Saudi Arabia has cut February term crude supplies to refiners in India and Southeast Asia, seeking to comply with an Opec deal, but it has held most of its exports to the rest of Asia steady for a second month, industry sources said yesterday.
State oil giant Saudi Aramco reduced February term supplies of mainly heavy crude to Indian refiners Reliance Industries and Hindustan Mittal Energy Ltd (HMEL), as well as to Malaysia’s Petronas, four sources familiar with the matter said.
Aramco has also cut oil supplies to another southeast Asian buyer for a second month in February, one of the sources said.
That means some major oil companies in Europe and the US could see reductions of up to 18% in their term volumes for February, the source said.
“Saudi Arabia and Kuwait are focusing their cuts on US and European customers as they target excess inventories and protect market share in Asia,” Energy Aspects analyst Virendra Chauhan said.
Saudi Aramco and the other companies could not be reached for comment.
Details on the amounts of the supply reductions could not be confirmed.
Saudi’s February supply reductions to a handful of Asian refiners mark the start of cuts to a region left untouched in January at the onset of the Opec output deal.
The producer maintained strong exports to Asia in January to protect its market share there and because it gets higher netbacks on sales to the East than it does for other regions.
The Organization of the Petroleum Exporting Countries (Opec) agreed to cut production by 1.2mn bpd in the first half of 2017 to reduce a global supply glut and support prices.
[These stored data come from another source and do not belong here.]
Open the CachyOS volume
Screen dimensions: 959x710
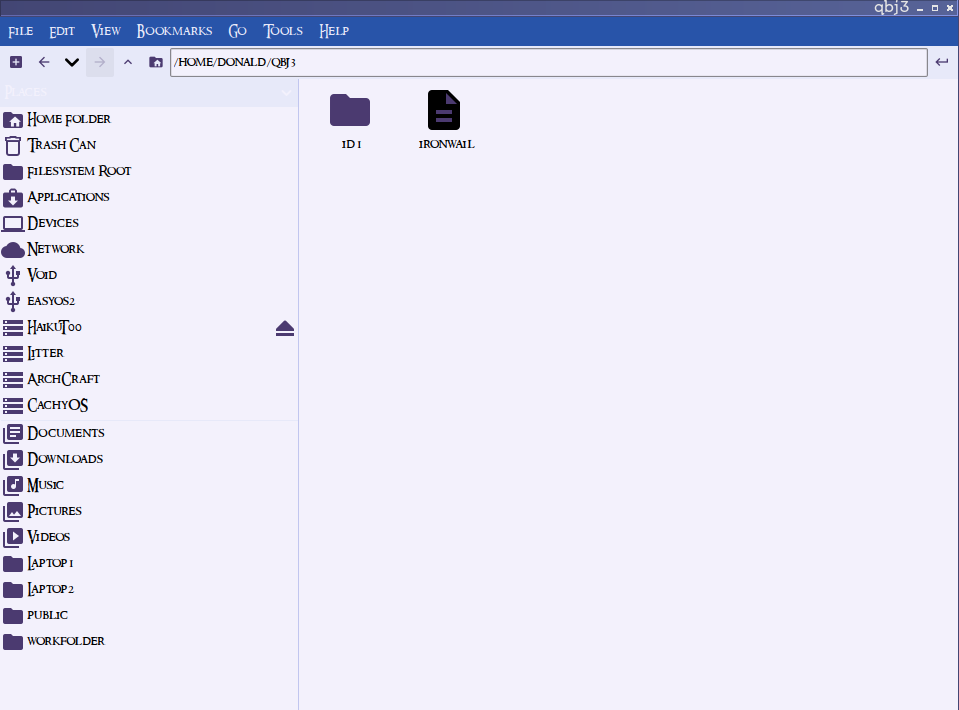click(58, 405)
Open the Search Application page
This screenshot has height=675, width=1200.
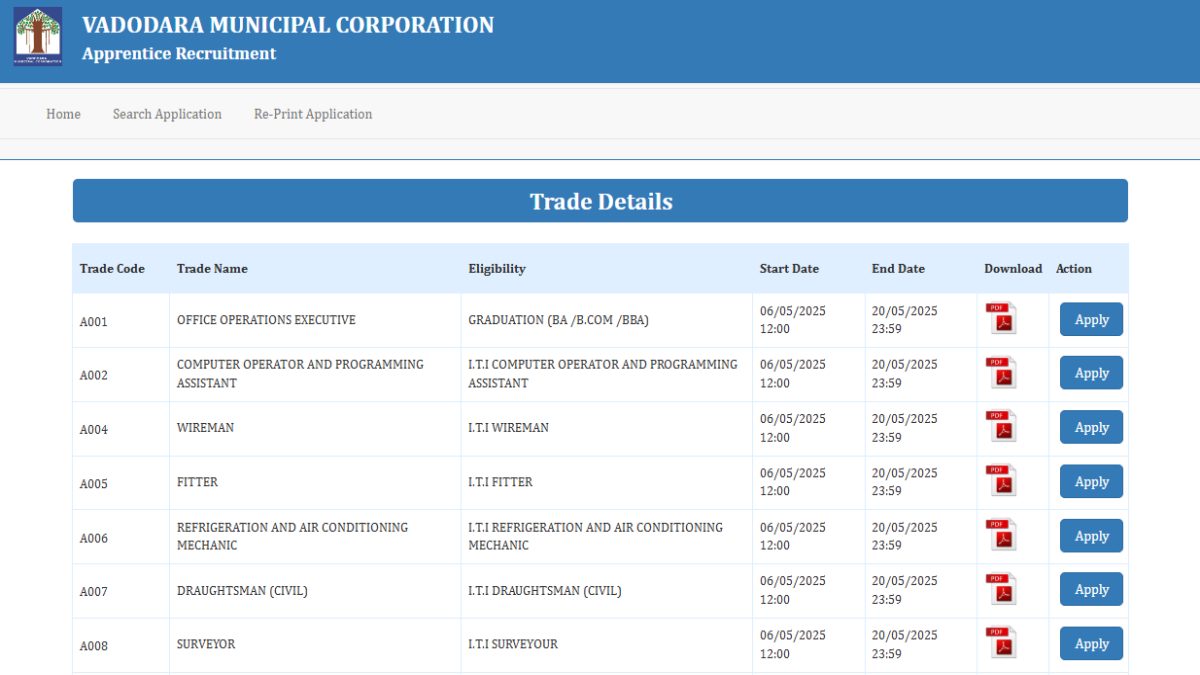167,114
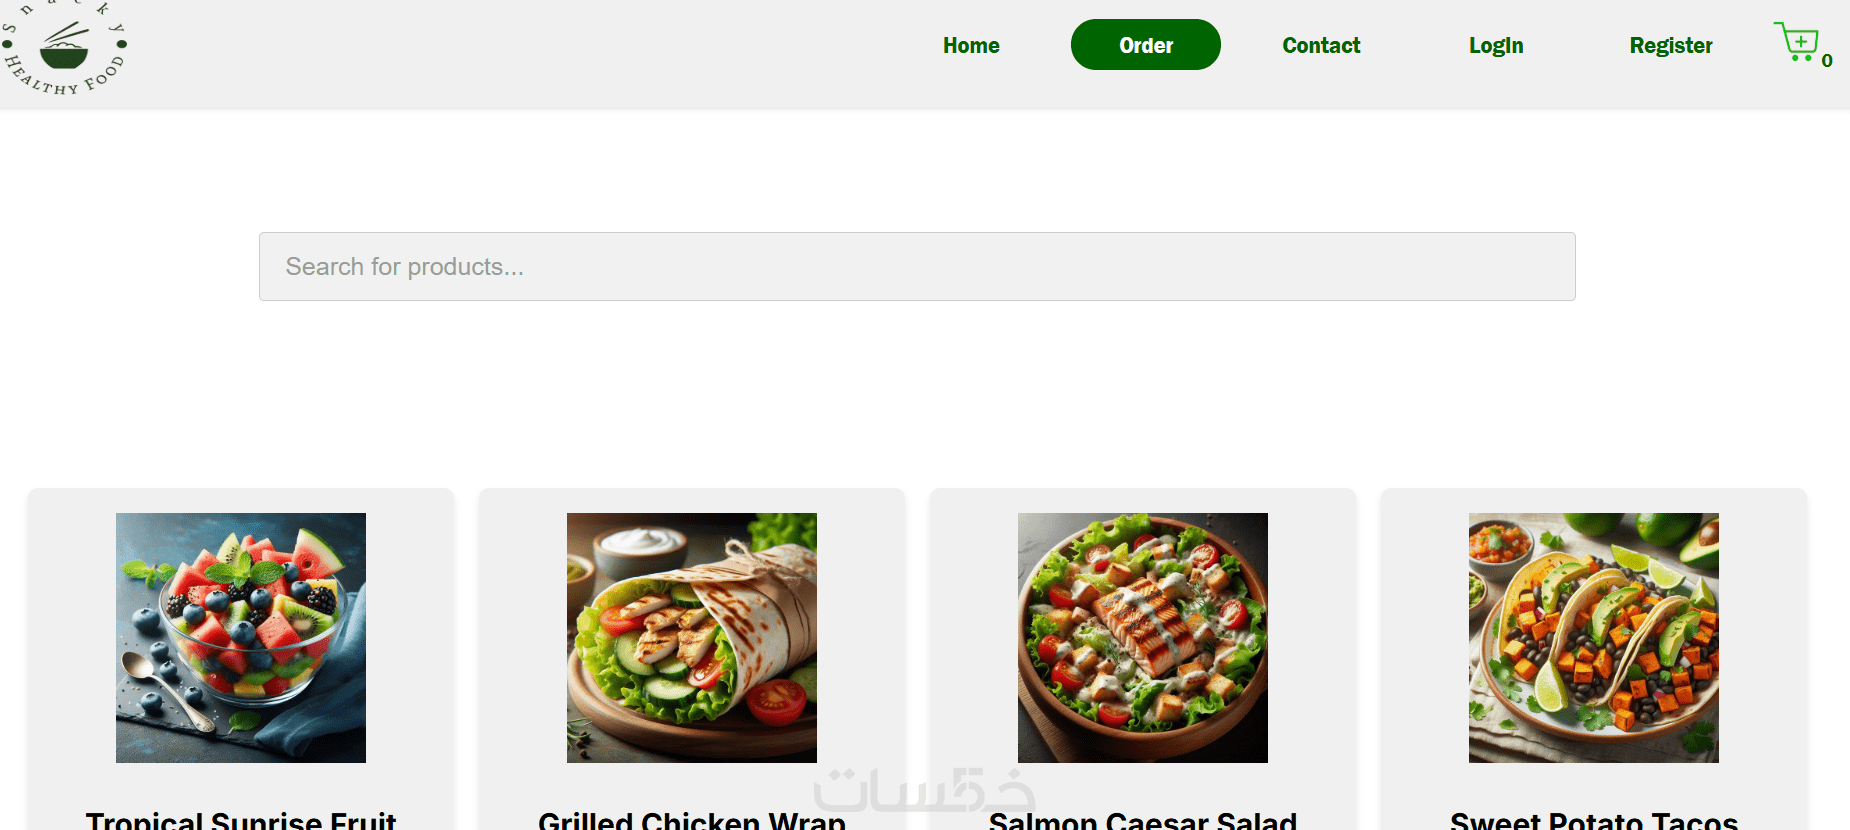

World’s top exporter Saudi Arabia cut oil output in January by at least 486,000 bpd to 10.058mn bpd.
Still, Saudi Aramco kept February supplies to most North Asian refiners at full volumes for a second month, trade sources said, indicating it will have to continue cutting exports to Europe and the US to meet its Opec commitment.
“I think the Saudis won’t touch volumes to Japan, South Korea and Taiwan.